_Task instructions_
Transcribe, exactly as they appear, only the lines from the one holding "Go to LỊCH THI ĐẤU page" through the end of the entries below.
---+---
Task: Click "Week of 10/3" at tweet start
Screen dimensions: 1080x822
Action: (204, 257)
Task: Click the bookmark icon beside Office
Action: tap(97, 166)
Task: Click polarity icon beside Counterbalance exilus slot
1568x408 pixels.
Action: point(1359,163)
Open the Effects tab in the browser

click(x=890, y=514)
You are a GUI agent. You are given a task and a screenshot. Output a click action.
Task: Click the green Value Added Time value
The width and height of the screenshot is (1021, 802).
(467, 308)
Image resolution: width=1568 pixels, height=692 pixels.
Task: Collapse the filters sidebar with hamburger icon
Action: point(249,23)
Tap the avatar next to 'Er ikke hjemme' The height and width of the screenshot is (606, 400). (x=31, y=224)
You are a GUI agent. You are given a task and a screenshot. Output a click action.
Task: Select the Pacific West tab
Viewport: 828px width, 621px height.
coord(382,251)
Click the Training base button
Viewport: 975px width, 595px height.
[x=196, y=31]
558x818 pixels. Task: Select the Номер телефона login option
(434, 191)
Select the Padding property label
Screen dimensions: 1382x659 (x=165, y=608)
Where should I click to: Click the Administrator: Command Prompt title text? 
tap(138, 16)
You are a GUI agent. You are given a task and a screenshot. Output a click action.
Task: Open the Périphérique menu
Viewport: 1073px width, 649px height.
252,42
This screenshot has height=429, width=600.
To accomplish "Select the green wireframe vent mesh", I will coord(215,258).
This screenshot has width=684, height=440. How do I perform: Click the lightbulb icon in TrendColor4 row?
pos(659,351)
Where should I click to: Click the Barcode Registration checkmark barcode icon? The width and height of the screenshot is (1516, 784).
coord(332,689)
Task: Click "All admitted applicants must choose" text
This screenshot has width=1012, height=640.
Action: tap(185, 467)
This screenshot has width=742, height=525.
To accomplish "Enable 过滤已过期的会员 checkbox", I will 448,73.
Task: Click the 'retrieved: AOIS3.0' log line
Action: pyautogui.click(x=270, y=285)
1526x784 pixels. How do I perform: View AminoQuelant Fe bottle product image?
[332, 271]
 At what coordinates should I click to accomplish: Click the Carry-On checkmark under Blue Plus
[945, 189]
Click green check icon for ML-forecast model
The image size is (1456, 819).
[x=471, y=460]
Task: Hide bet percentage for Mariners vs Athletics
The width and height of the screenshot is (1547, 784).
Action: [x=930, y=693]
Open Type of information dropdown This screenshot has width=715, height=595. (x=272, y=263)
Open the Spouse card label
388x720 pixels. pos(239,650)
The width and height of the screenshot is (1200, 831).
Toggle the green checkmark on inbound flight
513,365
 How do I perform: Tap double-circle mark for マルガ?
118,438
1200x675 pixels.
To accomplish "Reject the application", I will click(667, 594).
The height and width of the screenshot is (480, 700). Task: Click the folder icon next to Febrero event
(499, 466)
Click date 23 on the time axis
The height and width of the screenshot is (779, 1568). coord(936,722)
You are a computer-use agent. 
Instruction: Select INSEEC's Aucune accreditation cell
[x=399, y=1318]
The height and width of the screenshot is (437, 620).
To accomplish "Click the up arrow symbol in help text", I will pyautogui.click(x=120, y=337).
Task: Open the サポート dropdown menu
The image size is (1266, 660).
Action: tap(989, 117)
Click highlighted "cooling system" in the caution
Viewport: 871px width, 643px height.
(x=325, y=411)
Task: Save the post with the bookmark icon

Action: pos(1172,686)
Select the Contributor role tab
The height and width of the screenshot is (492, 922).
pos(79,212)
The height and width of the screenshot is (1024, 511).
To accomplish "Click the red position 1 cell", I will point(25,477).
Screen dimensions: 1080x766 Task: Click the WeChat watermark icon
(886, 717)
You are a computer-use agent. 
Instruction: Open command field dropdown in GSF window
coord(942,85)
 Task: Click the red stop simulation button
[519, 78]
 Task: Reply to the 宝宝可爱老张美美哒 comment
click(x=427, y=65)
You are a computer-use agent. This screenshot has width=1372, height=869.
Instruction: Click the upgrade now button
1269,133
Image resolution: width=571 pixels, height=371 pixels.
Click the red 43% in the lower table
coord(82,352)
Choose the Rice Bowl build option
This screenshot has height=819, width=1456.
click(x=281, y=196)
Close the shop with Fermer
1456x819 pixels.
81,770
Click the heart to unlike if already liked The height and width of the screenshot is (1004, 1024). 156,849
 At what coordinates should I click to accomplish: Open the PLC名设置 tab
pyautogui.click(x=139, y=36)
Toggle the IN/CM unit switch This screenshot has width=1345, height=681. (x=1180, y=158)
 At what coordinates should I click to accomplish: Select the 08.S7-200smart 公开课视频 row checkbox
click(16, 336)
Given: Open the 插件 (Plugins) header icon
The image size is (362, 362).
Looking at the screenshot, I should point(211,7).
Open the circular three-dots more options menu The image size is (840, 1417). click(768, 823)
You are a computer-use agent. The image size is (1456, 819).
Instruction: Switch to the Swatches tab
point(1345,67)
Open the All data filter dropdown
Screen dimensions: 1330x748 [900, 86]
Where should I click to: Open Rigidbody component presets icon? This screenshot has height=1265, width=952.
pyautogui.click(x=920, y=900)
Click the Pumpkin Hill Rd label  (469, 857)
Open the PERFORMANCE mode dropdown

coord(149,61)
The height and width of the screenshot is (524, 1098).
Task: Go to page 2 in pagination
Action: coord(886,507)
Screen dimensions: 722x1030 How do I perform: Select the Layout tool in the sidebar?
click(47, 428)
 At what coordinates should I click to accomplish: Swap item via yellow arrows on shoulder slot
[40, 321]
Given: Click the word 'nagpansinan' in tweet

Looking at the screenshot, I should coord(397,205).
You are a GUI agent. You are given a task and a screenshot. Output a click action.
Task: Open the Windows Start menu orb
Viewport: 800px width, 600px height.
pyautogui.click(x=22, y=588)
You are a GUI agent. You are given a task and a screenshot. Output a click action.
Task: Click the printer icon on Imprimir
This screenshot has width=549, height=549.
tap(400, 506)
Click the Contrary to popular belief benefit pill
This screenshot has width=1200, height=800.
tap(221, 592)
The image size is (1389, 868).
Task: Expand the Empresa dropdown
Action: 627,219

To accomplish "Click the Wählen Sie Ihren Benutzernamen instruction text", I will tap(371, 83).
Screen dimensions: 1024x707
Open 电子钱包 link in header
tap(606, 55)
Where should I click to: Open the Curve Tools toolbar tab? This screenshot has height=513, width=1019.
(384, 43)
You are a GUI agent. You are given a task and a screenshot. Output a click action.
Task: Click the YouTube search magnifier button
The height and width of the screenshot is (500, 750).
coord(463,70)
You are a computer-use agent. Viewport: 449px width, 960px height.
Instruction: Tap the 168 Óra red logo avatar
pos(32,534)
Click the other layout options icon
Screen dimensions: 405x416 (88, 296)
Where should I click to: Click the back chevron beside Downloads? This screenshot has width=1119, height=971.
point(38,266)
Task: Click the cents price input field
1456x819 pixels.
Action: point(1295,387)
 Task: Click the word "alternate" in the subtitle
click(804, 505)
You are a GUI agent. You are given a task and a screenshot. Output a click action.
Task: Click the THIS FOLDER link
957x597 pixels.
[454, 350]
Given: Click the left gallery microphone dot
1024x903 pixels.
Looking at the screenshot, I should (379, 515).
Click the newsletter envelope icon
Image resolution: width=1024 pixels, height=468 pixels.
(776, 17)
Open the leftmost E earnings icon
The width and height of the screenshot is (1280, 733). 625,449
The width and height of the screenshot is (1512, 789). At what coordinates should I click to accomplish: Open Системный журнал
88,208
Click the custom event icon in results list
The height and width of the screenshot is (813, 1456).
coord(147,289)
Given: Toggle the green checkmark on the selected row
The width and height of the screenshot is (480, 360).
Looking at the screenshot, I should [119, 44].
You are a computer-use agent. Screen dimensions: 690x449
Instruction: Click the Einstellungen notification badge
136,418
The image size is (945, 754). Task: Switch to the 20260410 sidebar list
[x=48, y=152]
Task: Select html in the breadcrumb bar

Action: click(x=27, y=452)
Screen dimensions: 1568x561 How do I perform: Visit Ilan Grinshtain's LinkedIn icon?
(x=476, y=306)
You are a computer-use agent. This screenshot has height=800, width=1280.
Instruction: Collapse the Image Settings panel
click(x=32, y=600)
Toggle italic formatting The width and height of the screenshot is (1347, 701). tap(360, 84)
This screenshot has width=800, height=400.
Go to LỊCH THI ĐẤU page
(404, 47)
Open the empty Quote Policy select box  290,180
---+---
_Task answer_
Go to LỊCH THI ĐẤU page
(404, 47)
Open the empty Quote Policy select box  290,180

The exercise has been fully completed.